La technique consiste à opérer le rétroplanning de l’OF noir à partir de sa date de fin (22 h).
Le gain de stock en réduisant l’en-cours est de : 7 - 3 = 4 h.
Optimisez par chevauchement ou fractionnement
Deux techniques permettent de réduire les temps de fabrication. Pour les découvrir et mesurer leur efficacité, je vous propose de planifier les opérations d’usinage d’un lot de blocs-moteurs comportant une culasse et un chapeau.
Les opérations d’usinage sont données ci-dessous :
Pièces | N° phase | Désignation | Postes | Tps de préparation (min) | Tps unitaire (min) |
CULASSE | 10 20 | Usinage face X Usinage Face Z, Y | Fr CN CU | 30’ 60’ | 5’ 30’ |
CHAPEAU | 10 | Usinage face X | Fr CN | 30’ | 10’ |
BLOC-MOTEUR | 10 | Assemblage | MO | 0’ | 20’ |
Abréviations : Fr CN Fraiseuse à commande numérique ; CU Centre d’usinage ; MO Main-d’œuvre.
La préparation correspond aux changements d’outils et réglages nécessaires à l’usinage. L’OF est de 24 blocs-moteurs. On considère que les 3 postes sont disponibles à t = 0 et que la culasse et le chapeau sont usinés sur la même machine Fr CN.
En respectant la chronologie d’usinages de la culasse et du chapeau puis de l’assemblage du bloc-moteur, et en calculant les temps nécessaires à l’ordonnancement des opérations par lot de 24, voici ce que nous avons :
La durée est de 23,5 h sans chevauchement des temps de réglages (en gris) de CU sur Fr CN. Le lot de culasses attend 1 heure le réglage du CU.
Nous pouvons remarquer que le régleur du CU peut sans problème changer d’outil une heure avant et réduire ainsi le temps total de fabrication du lot.
La durée est de 22,5 h avec chevauchement. Le régleur anticipe sa préparation pour pouvoir usiner dès que le lot de 24 sort de l’atelier de la Fr CN.
Chevauchement
Nous allons mettre en application cette technique de chevauchement pendant les opérations d’usinage.
Plutôt que d’attendre la fin de l’usinage sur Fr CN du lot de 24 culasses pour commencer l’usinage sur le CU, nous allons commencer l’usinage sur le CU quand la Fr CN a usiné 12 culasses (50 %). De même, nous commencerons à assembler quand le CU aura usiné 12 culasses.

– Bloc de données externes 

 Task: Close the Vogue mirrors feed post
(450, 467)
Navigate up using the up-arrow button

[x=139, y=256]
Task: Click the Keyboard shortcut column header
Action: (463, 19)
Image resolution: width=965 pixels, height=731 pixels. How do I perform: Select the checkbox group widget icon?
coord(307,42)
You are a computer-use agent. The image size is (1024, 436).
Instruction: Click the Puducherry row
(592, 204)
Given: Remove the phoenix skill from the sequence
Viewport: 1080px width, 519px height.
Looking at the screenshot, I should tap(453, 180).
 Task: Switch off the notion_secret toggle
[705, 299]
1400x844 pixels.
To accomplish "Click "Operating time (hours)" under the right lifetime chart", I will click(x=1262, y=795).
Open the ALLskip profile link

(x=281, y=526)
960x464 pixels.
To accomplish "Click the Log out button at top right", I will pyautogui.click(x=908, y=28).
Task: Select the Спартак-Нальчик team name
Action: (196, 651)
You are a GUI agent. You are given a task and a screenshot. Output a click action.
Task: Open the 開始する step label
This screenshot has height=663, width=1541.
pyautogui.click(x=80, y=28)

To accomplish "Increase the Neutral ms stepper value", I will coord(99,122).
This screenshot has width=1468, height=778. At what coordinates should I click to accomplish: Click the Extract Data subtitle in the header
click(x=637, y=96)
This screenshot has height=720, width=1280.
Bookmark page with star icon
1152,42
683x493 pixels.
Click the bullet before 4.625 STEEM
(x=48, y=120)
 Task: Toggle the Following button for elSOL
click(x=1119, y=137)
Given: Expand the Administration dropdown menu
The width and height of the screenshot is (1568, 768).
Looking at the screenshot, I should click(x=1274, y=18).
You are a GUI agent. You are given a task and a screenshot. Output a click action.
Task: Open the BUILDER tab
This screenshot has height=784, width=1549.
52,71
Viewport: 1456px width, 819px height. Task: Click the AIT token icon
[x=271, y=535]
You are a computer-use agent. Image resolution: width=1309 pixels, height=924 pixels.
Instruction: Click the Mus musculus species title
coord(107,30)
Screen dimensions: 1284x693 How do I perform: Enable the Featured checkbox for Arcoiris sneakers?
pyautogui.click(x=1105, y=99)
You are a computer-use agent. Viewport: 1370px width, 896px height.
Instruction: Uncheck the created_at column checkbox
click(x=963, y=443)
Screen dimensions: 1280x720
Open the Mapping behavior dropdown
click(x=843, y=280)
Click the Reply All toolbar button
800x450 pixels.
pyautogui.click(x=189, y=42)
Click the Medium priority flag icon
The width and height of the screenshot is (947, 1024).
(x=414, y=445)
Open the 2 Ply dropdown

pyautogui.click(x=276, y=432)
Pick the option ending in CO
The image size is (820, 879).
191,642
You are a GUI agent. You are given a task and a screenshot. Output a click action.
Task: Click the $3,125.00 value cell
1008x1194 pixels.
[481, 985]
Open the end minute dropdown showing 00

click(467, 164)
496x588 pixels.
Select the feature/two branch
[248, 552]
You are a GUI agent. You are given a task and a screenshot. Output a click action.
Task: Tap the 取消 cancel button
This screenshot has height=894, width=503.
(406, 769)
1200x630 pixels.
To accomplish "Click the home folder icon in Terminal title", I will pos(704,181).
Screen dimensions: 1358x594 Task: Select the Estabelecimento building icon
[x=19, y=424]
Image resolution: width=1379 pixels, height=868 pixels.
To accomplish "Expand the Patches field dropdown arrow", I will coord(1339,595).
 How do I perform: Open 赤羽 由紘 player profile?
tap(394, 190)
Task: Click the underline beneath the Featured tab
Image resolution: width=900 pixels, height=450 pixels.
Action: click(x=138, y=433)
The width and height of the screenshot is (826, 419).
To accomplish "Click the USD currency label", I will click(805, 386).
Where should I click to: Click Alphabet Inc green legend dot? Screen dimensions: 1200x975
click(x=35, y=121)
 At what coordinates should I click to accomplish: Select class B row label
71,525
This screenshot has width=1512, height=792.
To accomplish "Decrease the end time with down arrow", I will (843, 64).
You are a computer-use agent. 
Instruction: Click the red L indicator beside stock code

Grâce aux chevauchements de la Fr CN et du CU, nous pouvons réduire l’ensemble à une durée de production totale de 15,5 h. Le gain est de 8 h, soit 34 %.
Fractionnement
Nous allons diviser (fractionner) le lot de 24 blocs-moteurs en 3, soit 3 lots de 8 et constater que cette technique est plus simple et très efficace. Ainsi, nous commençons par ordonnancer 8 blocs-moteurs, en profitant de notre connaissance du cas n° 2 pour faire chevaucher le réglage du CU. Nous arrivons au résultat ci-dessous :
Le premier bloc-moteur sort à 7 h 50 au lieu de 23,50 h. Nous pouvons maintenant continuer à ordonnancer les deux autres lots de 8. On constate des opérations rapides, et une opération lente, appelée “goulot”.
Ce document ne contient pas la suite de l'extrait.